The EBRD has already signed a few pioneering banks into a transition planning approach.
In December, Jordan’s Bank al-Etihad became the first EBRD partner bank to sign up, incorporating the EBRD’s Paris alignment methodology alongside a US$ 35 million loan to strengthen its lending capacity for businesses and individuals as well as women-led micro, small and medium-sized enterprises (MSMEs).
Once on a transition plan, a partner bank taking out a loan from the EBRD will have a two-year grace period before committing not to provide finance elsewhere in its portfolio for projects that go against Paris alignment, including financing new coal production.

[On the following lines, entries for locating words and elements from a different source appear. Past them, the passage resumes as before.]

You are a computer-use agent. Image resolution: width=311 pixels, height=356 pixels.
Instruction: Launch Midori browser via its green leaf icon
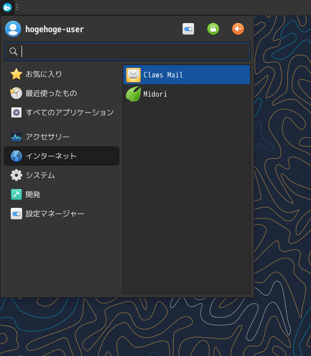133,94
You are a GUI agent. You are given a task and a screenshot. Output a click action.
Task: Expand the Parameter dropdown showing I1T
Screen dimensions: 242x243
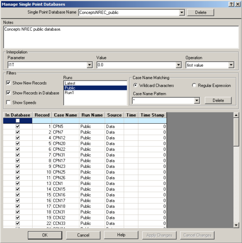tap(90, 65)
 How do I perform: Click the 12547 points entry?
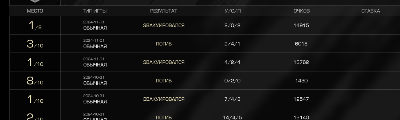tap(301, 99)
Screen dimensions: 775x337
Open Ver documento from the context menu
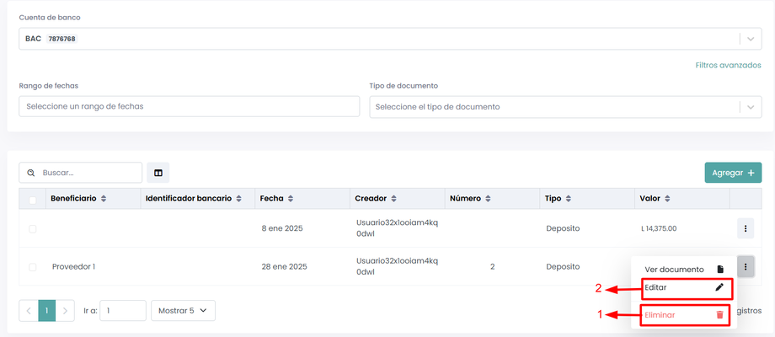pos(678,269)
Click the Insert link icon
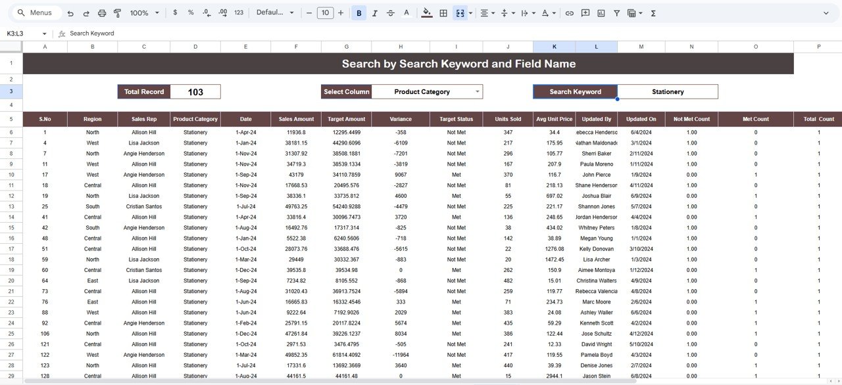The image size is (842, 385). pyautogui.click(x=570, y=12)

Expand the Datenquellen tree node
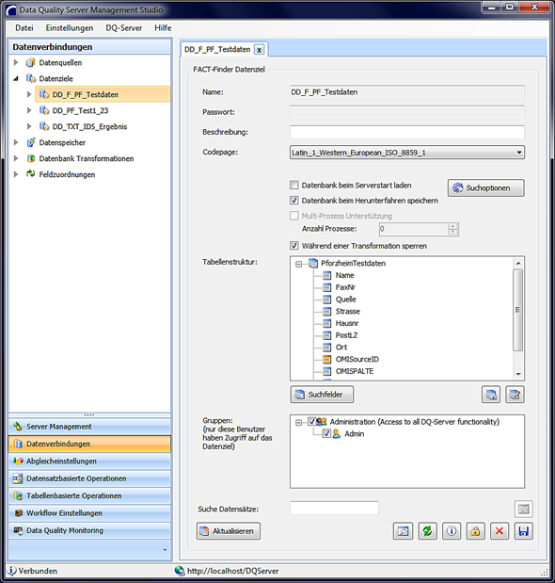pyautogui.click(x=16, y=62)
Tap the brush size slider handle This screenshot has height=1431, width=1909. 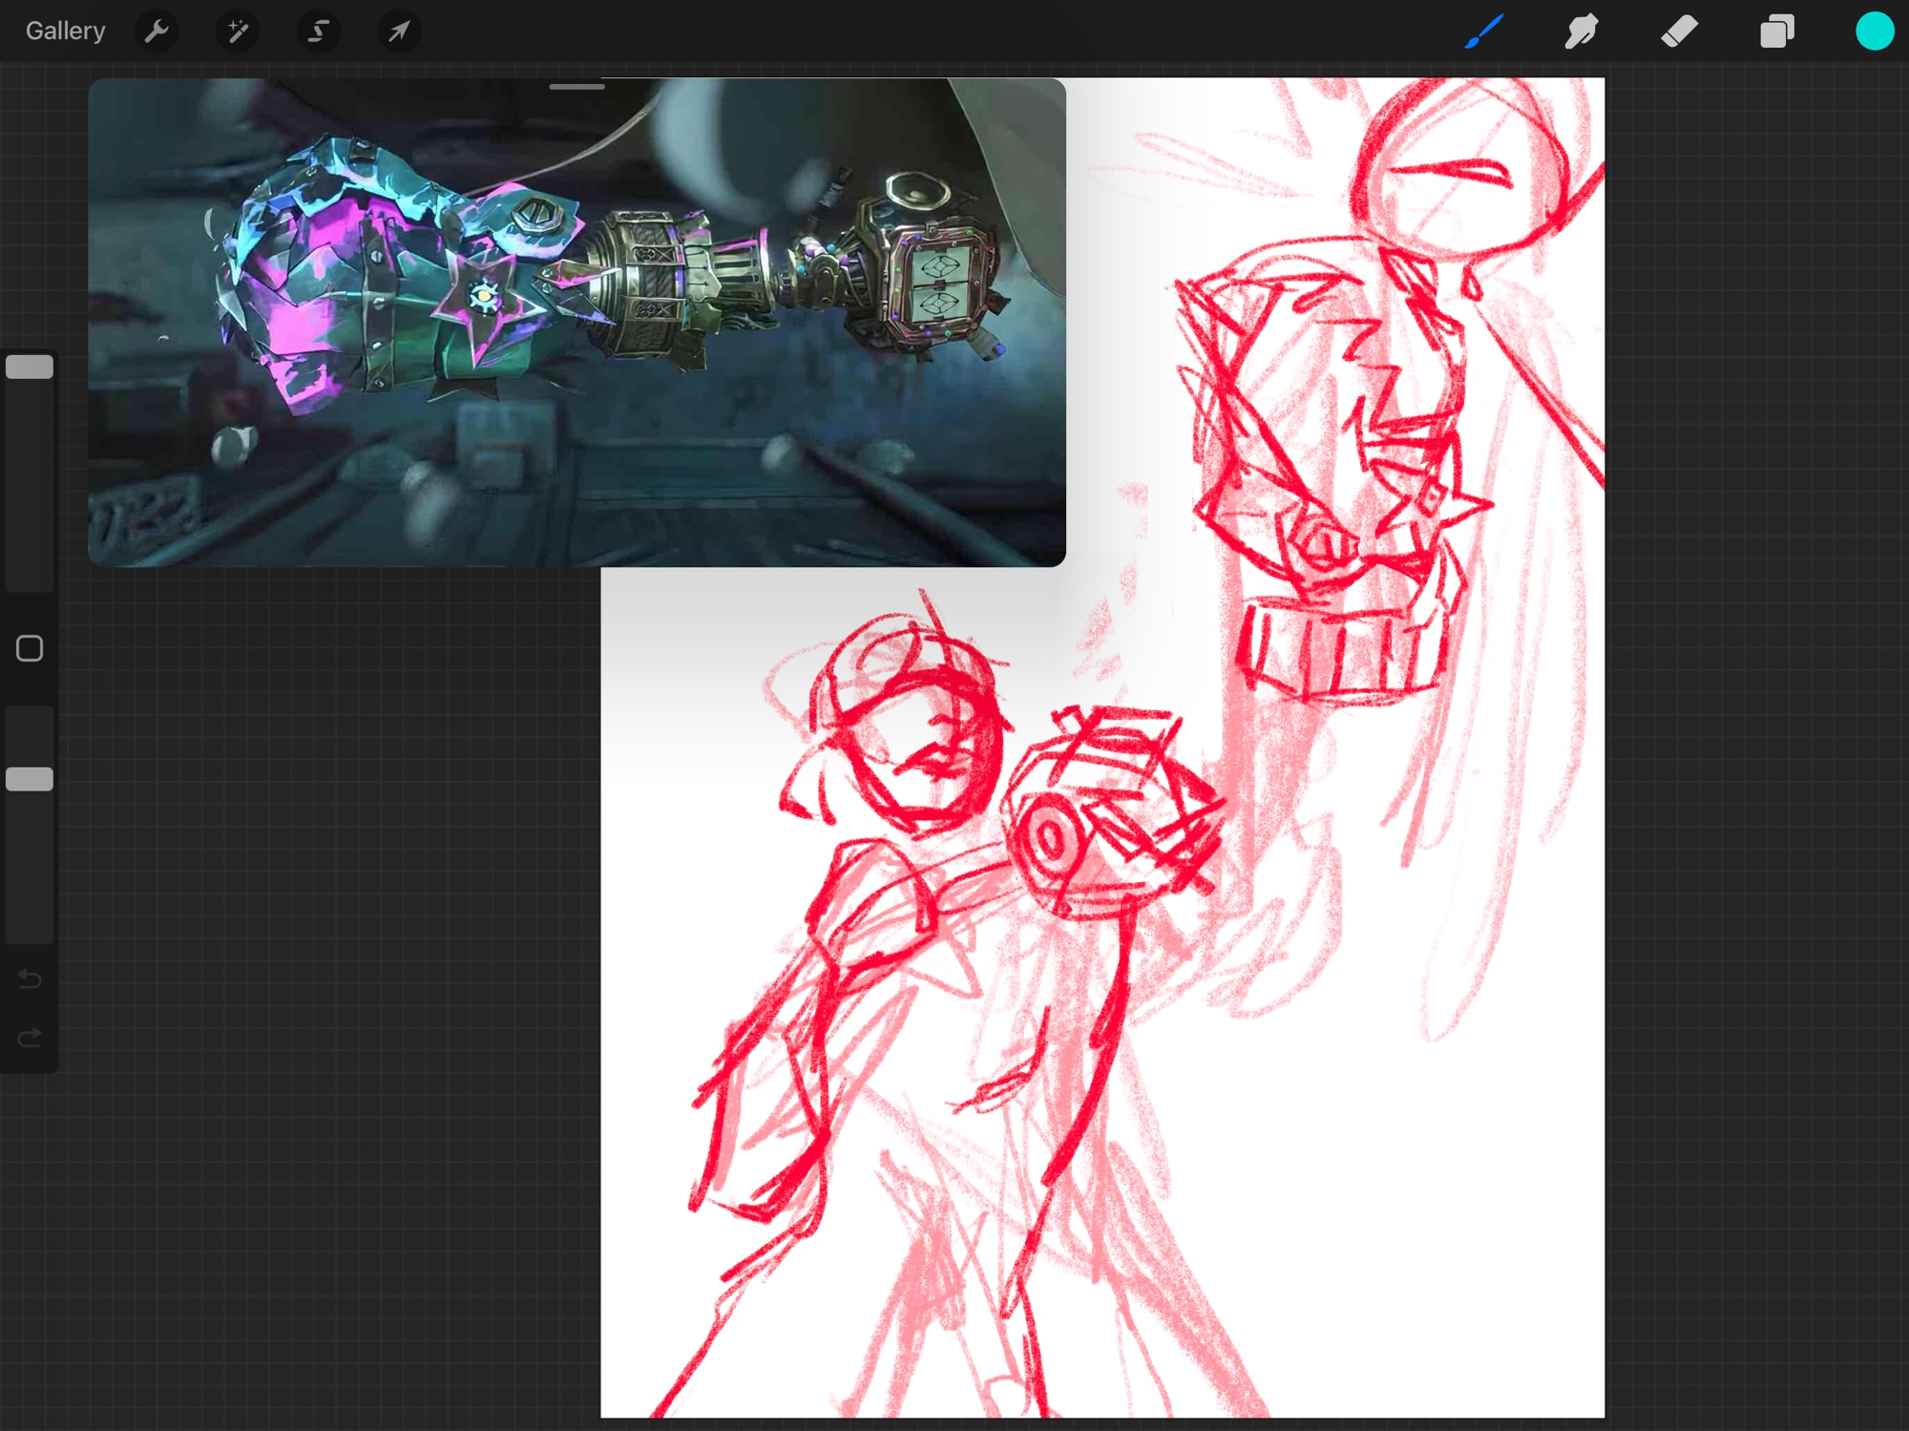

Partner banks will also have three years from the time they start a transition plan to start making climate-related disclosure, setting out their assessment of climate risks and opportunities facing their portfolios. “We are the only multilateral development bank doing this as a blanket approach across all the countries where we work,” says Dana Kupova, adding:
“We’re seeing a change in culture. The financial sector increasingly understands that climate is becoming an important component of their risk analysis, and that the EBRD is now looking at financial institutions from a climate risk perspective. We look at what are their exposures to high-risk sectors from a transition perspective, from a physical climate risk perspective, and we want to see some mitigation – to see that they know how to manage.”

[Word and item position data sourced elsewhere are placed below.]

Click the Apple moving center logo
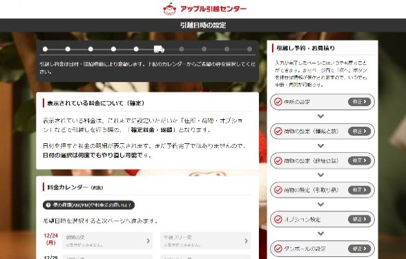Screen dimensions: 406x259 click(204, 9)
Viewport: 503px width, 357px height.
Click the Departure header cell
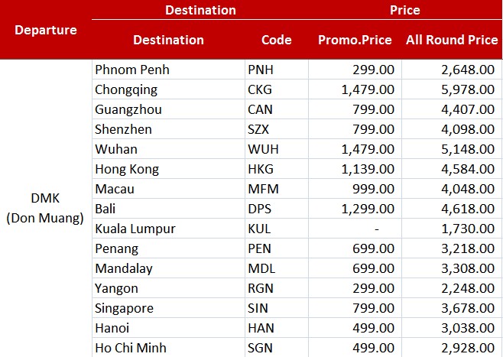click(46, 30)
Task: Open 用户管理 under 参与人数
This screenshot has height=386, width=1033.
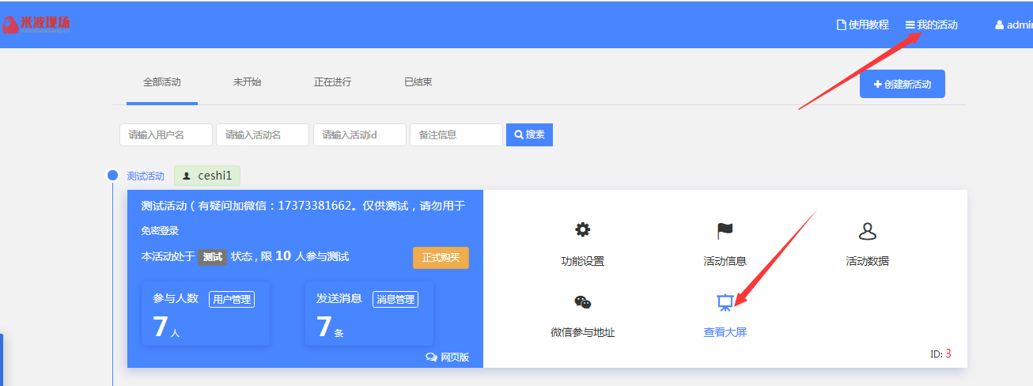Action: 231,299
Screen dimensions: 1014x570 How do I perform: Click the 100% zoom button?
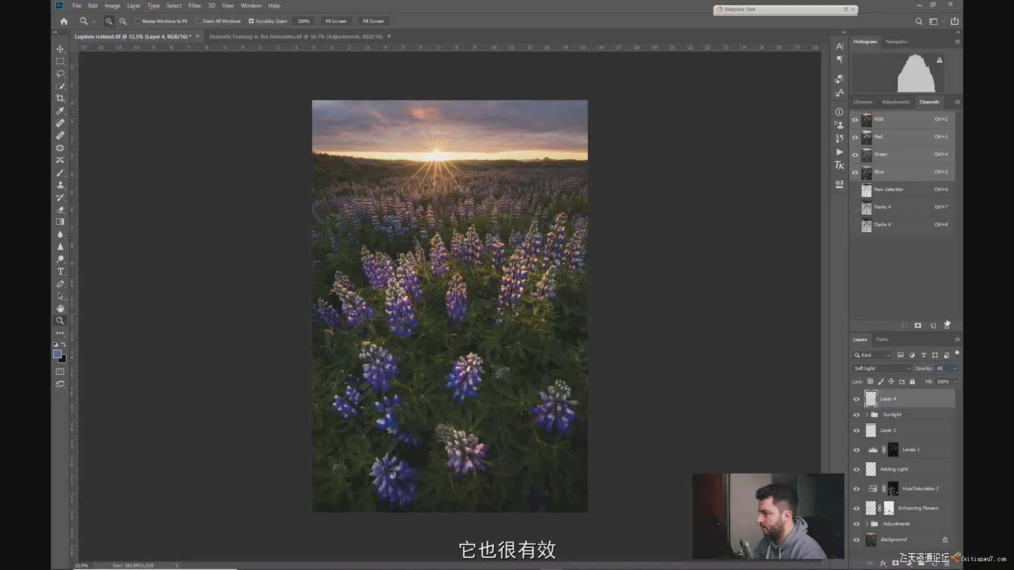click(304, 21)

“We are asking our partners to adjust their governance, risk management practices, and their front office to take climate change into account. It means developing new products, looking at physical and transition climate risks. What we are asking our banks is to go through a fundamental change.”
“Financial institutions need to start doing the same thing themselves for their customers. This is not just about restricting financing but serving your customer base and advising them about things they might not be aware of. If financial institutions can share knowledge with customers who have, say, a water-intensive business in a water-scarce country – tell them ‘we still want to finance you but we also want to help you change with the times’ – it will create a good strong relationship with their customers.”

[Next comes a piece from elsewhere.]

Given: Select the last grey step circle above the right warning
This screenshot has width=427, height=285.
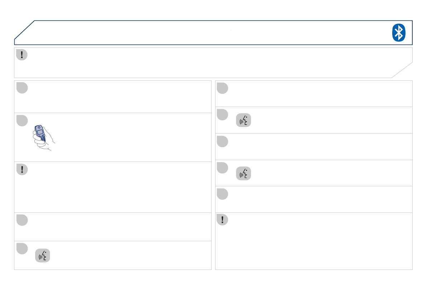Looking at the screenshot, I should pos(222,194).
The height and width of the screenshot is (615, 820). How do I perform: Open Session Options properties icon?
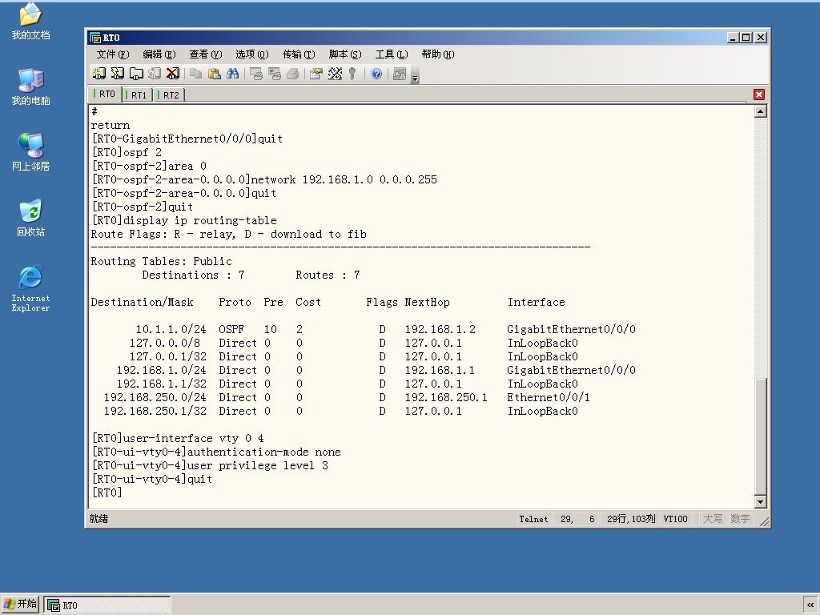[x=316, y=74]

It has been a huge task to put together a Paris alignment approach for financial institutions that walks the fine line between being ambitious while also suitable for implementation across emerging markets. The development of this approach is one more indication that climate is no longer a niche area and requires increasing engagement across entire organisations.
Spreading the word is important, says Harry Boyd-Carpenter, the EBRD’s Managing Director for Climate Strategy and Delivery, because “transition planning for financial institutions and corporates is at the heart of our ambition. This is a springboard to help our countries and clients transition to a genuinely sustainable pathway.”